- _Consignes et exercices_:
**A)** D'après l'extrait sur la diversification hors pétrole, quel taux de croissance le secteur non pétrolier a-t-il enregistré en 2023 ?
**B)** Reproduisez à l'identique, dans l'extrait sur la diversification hors pétrole, tout le passage allant de « Le pari de la » jusqu'à « et simplification administrative. ».

- _Extrait du texte_:
--------
Le pari de la diversification hors pétrole
Longtemps captif des hydrocarbures qui représentent encore près de la moitié du PIB, le Congo a enclenché un processus de diversification dont la Zone économique spéciale de Pointe-Noire constitue le laboratoire. Le projet de transformation locale du fer de Mayoko, la relance de la filière bois certifiée FSC et l’essor d’une agriculture de substitution au tout-import se veulent les embryons d’un tissu industriel moins dépendant des aléas énergétiques. Selon les données du ministère de l’Économie, le secteur non pétrolier a enregistré une croissance de 4,3 % en 2023, soit trois fois la moyenne de la CEMAC. La montée en puissance des PME locales y joue un rôle moteur, stimulée par un cadre incitatif alliant exonérations fiscales ciblées et simplification administrative.
--------
Entrées tirées d'une collection

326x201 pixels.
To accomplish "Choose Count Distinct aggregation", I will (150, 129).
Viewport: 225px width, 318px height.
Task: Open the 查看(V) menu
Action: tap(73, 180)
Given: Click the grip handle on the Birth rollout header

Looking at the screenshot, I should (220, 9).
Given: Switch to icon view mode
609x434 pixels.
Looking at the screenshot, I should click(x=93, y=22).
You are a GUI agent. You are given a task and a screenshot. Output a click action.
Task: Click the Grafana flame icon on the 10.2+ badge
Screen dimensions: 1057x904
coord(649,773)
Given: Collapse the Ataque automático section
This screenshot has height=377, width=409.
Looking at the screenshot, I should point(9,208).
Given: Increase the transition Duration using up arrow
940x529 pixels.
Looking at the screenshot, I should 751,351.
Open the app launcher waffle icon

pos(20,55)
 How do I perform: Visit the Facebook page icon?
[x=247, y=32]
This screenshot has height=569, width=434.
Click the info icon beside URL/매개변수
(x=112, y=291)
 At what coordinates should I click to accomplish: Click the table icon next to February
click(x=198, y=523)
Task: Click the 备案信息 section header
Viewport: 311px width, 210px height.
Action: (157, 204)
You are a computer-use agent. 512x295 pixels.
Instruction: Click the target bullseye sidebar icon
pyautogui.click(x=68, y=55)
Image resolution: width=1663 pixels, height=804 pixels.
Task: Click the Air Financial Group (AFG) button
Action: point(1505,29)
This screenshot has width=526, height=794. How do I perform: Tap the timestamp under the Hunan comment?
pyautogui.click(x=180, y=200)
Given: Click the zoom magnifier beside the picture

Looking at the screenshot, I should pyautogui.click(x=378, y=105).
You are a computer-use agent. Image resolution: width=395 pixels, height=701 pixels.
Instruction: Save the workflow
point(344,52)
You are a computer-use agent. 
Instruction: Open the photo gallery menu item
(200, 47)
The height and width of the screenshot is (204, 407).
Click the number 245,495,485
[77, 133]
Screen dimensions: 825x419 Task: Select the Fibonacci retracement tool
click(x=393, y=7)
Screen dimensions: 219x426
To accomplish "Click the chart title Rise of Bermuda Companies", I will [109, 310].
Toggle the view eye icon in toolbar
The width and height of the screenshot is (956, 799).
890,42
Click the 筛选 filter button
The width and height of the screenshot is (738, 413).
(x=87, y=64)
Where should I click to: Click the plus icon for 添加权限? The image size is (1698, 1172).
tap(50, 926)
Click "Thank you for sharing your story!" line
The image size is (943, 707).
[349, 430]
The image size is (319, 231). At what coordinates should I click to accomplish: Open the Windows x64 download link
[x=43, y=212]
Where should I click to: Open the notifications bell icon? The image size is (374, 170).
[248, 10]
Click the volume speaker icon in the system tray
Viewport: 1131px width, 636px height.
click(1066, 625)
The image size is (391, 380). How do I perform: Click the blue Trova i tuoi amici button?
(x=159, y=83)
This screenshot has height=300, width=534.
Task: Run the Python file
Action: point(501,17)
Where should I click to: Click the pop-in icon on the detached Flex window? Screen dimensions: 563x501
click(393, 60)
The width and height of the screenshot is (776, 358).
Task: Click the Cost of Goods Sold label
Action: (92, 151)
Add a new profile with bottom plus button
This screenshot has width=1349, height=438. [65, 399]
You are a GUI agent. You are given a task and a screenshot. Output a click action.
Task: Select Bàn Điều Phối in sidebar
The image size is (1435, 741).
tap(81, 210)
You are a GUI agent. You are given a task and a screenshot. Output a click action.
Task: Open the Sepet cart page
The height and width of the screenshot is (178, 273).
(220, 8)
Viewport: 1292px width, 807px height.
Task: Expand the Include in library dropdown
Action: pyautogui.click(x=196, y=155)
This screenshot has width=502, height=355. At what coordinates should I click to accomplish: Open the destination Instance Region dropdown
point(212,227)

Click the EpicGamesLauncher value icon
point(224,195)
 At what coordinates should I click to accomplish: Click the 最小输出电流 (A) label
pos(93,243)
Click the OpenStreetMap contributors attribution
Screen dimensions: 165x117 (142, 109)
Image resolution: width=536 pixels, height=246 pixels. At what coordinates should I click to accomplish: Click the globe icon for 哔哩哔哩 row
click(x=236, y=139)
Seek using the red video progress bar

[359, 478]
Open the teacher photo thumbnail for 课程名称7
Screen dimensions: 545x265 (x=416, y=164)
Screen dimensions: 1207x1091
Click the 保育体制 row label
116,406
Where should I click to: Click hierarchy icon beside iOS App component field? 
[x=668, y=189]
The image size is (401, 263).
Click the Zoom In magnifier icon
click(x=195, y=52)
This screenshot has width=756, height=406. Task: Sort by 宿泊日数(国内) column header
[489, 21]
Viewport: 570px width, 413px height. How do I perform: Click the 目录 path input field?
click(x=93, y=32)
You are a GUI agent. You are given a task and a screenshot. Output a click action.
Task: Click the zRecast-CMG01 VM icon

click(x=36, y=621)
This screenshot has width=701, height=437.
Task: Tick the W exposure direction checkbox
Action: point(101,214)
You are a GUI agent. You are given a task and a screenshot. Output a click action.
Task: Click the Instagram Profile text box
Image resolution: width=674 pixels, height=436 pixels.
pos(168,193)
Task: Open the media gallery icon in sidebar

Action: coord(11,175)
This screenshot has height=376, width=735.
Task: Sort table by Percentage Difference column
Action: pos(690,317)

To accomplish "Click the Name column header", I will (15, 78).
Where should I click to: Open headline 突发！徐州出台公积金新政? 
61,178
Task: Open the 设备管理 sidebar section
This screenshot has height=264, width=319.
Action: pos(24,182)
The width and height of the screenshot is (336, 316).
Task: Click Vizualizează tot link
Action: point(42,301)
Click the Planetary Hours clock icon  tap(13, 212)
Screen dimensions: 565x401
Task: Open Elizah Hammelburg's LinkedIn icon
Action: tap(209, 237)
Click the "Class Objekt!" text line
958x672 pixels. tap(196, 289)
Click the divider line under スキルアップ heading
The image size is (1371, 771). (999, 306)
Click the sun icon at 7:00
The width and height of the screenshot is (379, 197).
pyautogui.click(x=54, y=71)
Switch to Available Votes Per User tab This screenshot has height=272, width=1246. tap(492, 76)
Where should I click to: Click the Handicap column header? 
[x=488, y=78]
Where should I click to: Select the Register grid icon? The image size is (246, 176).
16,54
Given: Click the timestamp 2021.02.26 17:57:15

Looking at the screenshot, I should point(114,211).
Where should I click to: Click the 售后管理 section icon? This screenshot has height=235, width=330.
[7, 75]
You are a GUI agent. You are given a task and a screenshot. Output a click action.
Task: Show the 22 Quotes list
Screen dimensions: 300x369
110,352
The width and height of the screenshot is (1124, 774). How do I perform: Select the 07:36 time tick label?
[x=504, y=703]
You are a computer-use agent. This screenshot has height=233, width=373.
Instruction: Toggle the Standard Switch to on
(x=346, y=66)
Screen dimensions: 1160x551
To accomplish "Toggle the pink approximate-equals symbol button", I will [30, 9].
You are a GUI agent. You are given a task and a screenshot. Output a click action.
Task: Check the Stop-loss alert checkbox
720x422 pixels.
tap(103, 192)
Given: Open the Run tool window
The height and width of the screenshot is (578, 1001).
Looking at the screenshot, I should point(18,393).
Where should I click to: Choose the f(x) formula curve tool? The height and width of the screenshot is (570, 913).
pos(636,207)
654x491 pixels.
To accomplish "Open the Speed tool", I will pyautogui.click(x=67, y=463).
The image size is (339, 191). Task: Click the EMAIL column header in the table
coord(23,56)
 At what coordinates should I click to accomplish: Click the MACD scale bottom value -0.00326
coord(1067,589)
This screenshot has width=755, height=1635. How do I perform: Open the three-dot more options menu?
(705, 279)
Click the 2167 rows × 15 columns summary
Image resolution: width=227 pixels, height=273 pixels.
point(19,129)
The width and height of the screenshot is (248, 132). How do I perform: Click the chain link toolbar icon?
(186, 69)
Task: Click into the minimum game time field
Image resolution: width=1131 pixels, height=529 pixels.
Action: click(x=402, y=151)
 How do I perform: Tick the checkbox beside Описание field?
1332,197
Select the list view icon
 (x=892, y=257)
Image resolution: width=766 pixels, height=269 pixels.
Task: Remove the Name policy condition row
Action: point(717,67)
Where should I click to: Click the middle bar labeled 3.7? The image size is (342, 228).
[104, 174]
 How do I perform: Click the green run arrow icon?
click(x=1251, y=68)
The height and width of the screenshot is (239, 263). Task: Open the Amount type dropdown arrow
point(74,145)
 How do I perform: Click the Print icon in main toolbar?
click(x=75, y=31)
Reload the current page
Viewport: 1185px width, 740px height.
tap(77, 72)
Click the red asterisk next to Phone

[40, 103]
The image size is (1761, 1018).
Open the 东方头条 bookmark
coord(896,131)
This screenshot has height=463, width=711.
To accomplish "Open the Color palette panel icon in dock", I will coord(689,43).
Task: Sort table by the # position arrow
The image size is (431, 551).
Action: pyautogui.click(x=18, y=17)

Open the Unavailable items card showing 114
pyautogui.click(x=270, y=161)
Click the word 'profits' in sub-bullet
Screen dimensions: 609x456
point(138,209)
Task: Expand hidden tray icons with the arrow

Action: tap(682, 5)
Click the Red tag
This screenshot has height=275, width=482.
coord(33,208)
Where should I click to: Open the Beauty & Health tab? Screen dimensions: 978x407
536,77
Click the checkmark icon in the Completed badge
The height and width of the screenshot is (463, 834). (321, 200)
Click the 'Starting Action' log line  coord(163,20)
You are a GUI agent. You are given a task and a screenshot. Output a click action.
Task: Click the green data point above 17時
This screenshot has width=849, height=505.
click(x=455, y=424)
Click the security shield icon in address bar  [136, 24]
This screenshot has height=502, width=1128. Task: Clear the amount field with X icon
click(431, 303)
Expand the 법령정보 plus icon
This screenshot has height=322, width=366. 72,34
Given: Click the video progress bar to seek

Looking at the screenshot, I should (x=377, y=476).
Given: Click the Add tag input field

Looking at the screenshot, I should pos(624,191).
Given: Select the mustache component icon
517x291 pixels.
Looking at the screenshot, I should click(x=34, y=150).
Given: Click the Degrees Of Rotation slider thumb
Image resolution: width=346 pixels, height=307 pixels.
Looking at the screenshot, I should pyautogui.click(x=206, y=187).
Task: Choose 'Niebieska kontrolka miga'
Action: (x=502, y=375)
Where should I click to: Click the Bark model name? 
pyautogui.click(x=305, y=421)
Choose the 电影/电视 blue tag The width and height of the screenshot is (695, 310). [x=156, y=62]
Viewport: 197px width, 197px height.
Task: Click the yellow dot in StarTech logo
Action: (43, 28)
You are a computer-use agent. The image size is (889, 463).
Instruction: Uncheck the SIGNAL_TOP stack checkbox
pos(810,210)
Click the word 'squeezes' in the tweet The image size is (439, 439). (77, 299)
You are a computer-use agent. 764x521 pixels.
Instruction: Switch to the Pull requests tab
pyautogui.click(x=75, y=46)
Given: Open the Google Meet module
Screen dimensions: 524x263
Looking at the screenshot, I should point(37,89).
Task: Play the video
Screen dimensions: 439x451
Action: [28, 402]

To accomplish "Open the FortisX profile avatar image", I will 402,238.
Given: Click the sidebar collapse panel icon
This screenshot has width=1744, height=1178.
--------
- _Réponses par consigne_:
**A)** 4,3 %.

**B)**
Le pari de la diversification hors pétrole
Longtemps captif des hydrocarbures qui représentent encore près de la moitié du PIB, le Congo a enclenché un processus de diversification dont la Zone économique spéciale de Pointe-Noire constitue le laboratoire. Le projet de transformation locale du fer de Mayoko, la relance de la filière bois certifiée FSC et l’essor d’une agriculture de substitution au tout-import se veulent les embryons d’un tissu industriel moins dépendant des aléas énergétiques. Selon les données du ministère de l’Économie, le secteur non pétrolier a enregistré une croissance de 4,3 % en 2023, soit trois fois la moyenne de la CEMAC. La montée en puissance des PME locales y joue un rôle moteur, stimulée par un cadre incitatif alliant exonérations fiscales ciblées et simplification administrative.